- [TASK TO CARRY OUT] Taking the line with "Open the Contour menu tab" as the first and the line with "Select the Carlo Rispoli check-in row" as the last, set down exactly every line in that range from the entries below, and no more.

- [RECORD EXTRACTS]
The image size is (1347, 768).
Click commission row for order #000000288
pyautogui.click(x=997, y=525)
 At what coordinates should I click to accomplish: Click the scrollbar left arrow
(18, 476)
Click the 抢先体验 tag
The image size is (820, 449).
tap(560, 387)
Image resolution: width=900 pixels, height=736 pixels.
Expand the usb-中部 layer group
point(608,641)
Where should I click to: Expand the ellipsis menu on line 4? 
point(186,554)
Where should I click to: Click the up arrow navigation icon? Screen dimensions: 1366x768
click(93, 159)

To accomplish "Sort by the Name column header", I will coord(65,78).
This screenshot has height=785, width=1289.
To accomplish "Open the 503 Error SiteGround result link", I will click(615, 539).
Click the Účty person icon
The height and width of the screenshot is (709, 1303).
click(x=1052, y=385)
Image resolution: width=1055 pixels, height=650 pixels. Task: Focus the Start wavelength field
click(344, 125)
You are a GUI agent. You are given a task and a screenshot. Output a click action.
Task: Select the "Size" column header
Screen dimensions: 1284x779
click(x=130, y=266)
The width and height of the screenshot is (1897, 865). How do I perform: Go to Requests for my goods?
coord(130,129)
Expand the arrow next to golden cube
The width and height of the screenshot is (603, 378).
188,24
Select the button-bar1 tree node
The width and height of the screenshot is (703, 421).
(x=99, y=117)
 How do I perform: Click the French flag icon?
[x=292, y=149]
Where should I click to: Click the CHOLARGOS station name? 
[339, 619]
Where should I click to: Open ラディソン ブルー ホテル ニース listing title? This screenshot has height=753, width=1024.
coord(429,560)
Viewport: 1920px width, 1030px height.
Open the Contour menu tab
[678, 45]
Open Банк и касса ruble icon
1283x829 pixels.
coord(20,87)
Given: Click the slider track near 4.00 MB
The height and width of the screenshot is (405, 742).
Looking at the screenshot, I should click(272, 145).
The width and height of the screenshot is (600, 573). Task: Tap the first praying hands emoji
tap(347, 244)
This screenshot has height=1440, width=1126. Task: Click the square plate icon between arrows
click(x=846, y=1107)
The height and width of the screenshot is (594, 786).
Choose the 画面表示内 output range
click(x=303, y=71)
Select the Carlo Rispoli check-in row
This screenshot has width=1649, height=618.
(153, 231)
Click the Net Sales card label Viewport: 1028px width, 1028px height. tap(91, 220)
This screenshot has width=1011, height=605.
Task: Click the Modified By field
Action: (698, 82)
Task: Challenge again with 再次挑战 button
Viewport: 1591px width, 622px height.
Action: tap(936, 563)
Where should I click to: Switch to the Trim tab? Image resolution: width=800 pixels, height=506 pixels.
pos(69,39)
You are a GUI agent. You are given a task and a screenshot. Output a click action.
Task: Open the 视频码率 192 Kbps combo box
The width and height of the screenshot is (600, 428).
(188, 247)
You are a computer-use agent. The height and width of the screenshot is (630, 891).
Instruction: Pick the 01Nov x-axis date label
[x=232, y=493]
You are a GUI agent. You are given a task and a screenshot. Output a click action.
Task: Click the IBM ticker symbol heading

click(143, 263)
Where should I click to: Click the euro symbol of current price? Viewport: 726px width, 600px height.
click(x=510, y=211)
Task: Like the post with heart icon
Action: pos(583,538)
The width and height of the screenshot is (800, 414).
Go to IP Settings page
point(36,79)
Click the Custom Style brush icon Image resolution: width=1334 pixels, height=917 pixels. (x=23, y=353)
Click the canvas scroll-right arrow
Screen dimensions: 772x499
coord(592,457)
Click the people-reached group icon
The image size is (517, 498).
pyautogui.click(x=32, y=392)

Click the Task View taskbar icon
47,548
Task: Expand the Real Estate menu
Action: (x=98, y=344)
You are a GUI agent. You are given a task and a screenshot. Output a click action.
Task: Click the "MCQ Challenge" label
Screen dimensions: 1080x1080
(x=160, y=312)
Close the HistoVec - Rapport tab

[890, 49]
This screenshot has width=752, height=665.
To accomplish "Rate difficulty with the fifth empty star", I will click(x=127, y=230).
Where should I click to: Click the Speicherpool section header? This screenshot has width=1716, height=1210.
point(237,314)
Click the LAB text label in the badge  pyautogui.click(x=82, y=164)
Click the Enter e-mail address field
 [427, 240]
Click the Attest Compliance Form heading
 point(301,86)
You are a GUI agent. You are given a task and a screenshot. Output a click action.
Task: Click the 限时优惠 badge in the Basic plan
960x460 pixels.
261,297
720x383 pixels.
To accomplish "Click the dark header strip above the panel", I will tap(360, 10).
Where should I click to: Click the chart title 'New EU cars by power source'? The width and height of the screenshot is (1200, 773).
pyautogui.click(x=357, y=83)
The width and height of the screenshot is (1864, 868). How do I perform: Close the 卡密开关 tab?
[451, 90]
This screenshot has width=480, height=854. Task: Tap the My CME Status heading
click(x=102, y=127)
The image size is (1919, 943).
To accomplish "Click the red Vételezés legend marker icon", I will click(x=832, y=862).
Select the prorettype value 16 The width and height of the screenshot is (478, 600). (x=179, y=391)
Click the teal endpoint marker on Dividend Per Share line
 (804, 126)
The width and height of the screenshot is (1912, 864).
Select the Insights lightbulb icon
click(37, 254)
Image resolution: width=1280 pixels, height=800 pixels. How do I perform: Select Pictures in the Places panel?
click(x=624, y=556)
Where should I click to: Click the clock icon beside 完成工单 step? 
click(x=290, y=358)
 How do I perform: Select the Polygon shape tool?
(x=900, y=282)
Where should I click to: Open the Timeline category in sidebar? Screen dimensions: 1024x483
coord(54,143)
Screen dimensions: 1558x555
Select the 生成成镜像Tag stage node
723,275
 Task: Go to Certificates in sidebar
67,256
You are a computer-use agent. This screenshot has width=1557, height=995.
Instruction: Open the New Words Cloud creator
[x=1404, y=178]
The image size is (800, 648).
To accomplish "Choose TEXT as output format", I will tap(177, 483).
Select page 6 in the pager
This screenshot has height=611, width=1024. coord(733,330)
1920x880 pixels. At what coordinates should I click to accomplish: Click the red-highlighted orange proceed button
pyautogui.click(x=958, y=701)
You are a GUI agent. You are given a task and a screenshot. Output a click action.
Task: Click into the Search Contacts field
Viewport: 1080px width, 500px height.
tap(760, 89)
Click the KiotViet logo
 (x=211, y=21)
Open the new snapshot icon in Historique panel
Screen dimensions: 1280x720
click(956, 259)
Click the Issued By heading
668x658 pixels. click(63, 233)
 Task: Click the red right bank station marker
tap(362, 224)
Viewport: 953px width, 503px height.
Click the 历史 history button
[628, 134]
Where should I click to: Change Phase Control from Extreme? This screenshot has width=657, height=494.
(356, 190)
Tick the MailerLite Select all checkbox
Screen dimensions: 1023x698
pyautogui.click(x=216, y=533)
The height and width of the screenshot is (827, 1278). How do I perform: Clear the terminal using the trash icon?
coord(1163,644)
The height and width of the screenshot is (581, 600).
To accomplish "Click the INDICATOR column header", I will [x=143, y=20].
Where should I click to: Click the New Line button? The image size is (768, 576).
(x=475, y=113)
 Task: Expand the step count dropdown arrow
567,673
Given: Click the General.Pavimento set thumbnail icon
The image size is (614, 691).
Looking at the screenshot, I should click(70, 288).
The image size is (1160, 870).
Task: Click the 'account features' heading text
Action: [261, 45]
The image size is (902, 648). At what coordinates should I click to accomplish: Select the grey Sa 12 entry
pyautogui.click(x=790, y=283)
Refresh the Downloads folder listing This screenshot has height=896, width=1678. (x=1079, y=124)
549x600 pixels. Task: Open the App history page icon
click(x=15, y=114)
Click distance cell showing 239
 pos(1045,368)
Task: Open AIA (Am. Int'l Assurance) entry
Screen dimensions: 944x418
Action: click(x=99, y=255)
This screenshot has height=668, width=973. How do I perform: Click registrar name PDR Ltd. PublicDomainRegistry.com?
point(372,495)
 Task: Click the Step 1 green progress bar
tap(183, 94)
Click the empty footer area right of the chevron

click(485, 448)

- [ANSWER BOX]
Open the Contour menu tab
[678, 45]
Open Банк и касса ruble icon
1283x829 pixels.
coord(20,87)
Given: Click the slider track near 4.00 MB
The height and width of the screenshot is (405, 742).
Looking at the screenshot, I should click(272, 145).
The width and height of the screenshot is (600, 573). Task: Tap the first praying hands emoji
tap(347, 244)
This screenshot has height=1440, width=1126. Task: Click the square plate icon between arrows
click(x=846, y=1107)
The height and width of the screenshot is (594, 786).
Choose the 画面表示内 output range
click(x=303, y=71)
Select the Carlo Rispoli check-in row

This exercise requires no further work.